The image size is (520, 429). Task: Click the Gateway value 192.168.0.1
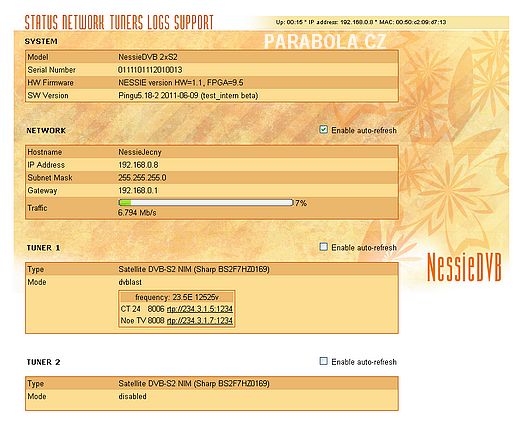[x=138, y=191]
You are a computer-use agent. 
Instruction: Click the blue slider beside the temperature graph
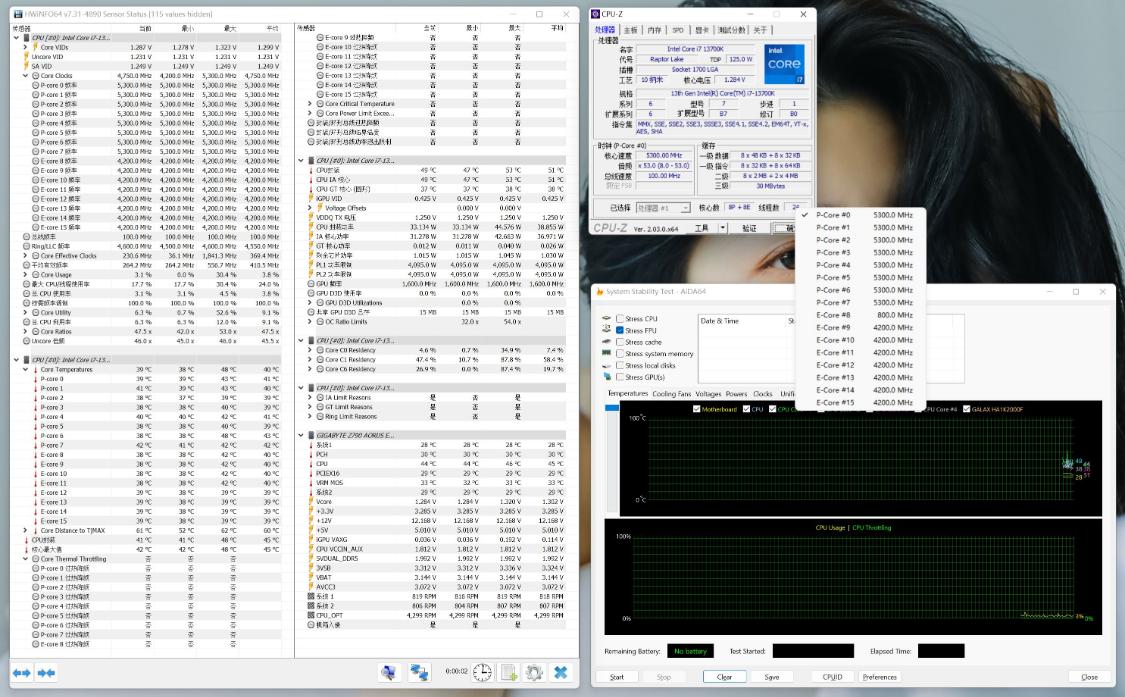point(610,409)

## TASK TO COMPLETE
Rewrite these entries with "Click" replaced by "Tap" throughout, changing nothing else. Omit the pictures from your version.

## THE RESULT
The image size is (520, 429). Task: Tap the Gateway value 192.168.0.1
[x=138, y=191]
You are a computer-use agent. 
Instruction: Tap the blue slider beside the temperature graph
point(610,409)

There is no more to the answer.